No decorrer do filme é impossível
não ficar totalmente envolvido com o dilema de Billy, afinal, ele
não tem muito a perder. Totalmente ignorado pelo pai, um maluco
que vive apenas para lamentar a carreira de cantor desperdiçada
e desprezado pela mãe, uma obcecada pelos insucessos do Buffalo
Bills (o Santos do futebol americano, ou seja, saco de pancadas), só
lhe resta recuperar a auto-estima que, pensando bem, ele nunca teve. Diante
desse rol de tragédias e desencontros, não pense que o filme
é um dramalhão, completamente ao contrário, é
um filme super divertido, fazendo daquele humor-negro-auto-depreciativo,
pérolas da tragi-comédia.
Esse clássico do cinema indie
americano, tem dois finais: um traz a melhor cena que Tarantino não
faz há anos e o outro, o melhor, mostra, que mesmo para um anti-herói-idiota-perdedor,
só o amor constrói .
O TROCO
Completamente oposto a "Buffalo 66",
"O Troco" (Payback EUA, 1999), é uma badaladíssima produção
hollywoodiana que passou com todo o marketing inerente a esses filmes de
grande orçamento mas, acabou não chamando muita atenção
do público e agora chega às locadoras. "O Troco" é
um thriller carregado de violência, onde Mel Gibson (claro, o anti-herói
mais cool dos anos 90) interpreta um vilão barra-pesada em busca
de vingança.
Familiar? Sim, o roteiro é
meio batido, mas o filme (?) sabe disso e assume todas as influências
e clichês próprios das aventuras policiais de antigamente.
Tanto é verdade que "O Troco" faz lembrar os filmes policiais dos
anos 60 e 70, sem cortes rápidos ou cenas curtas. Para adquirir
a atmosfera noir-underground, a fita de "O Troco" passou por um processo
especial de descoloração por uso de um solvente que fez com
que as cores originais se aproximassem ao máximo do preto-e-branco.

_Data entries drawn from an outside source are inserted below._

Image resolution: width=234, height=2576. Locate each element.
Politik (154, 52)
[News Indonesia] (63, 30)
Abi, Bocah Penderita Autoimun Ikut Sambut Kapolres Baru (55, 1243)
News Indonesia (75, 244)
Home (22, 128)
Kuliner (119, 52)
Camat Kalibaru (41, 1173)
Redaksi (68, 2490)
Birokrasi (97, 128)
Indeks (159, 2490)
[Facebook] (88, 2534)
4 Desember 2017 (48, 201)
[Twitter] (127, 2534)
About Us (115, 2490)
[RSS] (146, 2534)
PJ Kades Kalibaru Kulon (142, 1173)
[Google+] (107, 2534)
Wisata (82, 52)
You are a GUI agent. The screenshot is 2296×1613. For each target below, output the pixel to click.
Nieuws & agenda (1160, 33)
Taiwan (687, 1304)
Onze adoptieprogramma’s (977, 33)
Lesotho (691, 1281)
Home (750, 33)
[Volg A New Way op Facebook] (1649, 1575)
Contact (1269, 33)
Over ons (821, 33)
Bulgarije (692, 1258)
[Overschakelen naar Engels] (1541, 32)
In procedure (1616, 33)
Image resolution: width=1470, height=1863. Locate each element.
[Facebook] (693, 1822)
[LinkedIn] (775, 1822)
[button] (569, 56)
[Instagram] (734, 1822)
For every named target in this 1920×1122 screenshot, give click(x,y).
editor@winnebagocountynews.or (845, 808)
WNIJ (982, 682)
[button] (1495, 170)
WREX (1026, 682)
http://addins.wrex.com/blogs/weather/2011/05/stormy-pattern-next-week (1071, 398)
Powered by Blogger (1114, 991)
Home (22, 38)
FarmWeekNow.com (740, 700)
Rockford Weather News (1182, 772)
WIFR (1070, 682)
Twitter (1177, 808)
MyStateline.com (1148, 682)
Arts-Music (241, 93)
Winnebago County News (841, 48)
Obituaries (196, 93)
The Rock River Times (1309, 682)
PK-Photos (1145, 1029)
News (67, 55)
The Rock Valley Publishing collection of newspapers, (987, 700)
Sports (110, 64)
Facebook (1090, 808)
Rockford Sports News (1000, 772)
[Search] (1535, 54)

A impressão que se tem, assistindo, é como se tivessem derrubado
um copo de café no filme. Genial, resultado fantástico.
A história? Curto e grosso:
Gibson é Porter, um bandidão em busca de vingança
(eu sei que eu já disse isso, mas não custa lembrar) depois
que levou dois tiros nas costas após ser traído pela própria
mulher e pelo melhor amigo. No caminho Gibson sai matando como um louco
em seqüências de extrema violência que até os mais
chegados ao gênero correm o risco de sentir náuseas. No final,
mais uma vez, o amor...
"Buffalo 66" e 'O Troco" por razões
semelhantes são verdadeiras aulas de cinema, simples, empolgante,
marcantes, geniais. Vincent Gallo acabou se tornando o novo darling do
cinema indie norte-americano e Mel Gibson, bem, ele está rodando
"The Million Dollar Hotel", um policial futurista escrito por Bono, vocalista
do U2 e dirigido pelo alemão Win Wenders. Yessssss !!!!!